There were 228 households, out of which 38.6% had children under the age of 18 living with them, 61.4% were married couples living together, 6.6% had a female householder with no husband present, and 29.8% were non-families. 25.9% of all households were made up of individuals, and 10.1% had someone living alone who was 65 years of age or older. The average household size was 2.57 and the average family size was 3.13.

In the city, the population was spread out, with 29.7% under the age of 18, 6.8% from 18 to 24, 30.2% from 25 to 44, 22.0% from 45 to 64, and 11.3% who were 65 years of age or older. The median age was 33 years. For every 100 females, there were 103.5 males. For every 100 females age 18 and over, there were 99.0 males.

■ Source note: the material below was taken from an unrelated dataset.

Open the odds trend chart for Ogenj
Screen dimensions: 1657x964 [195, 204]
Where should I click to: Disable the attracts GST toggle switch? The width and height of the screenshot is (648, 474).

The median income for a household in the city was $47,625, and the median income for a family was $52,813. Males had a median income of $34,750 versus $23,750 for females. The per capita income for the city was $18,467. About 1.3% of families and 3.7% of the population were below the poverty line, including 4.0% of those under age 18 and 3.9% of those age 65 or over.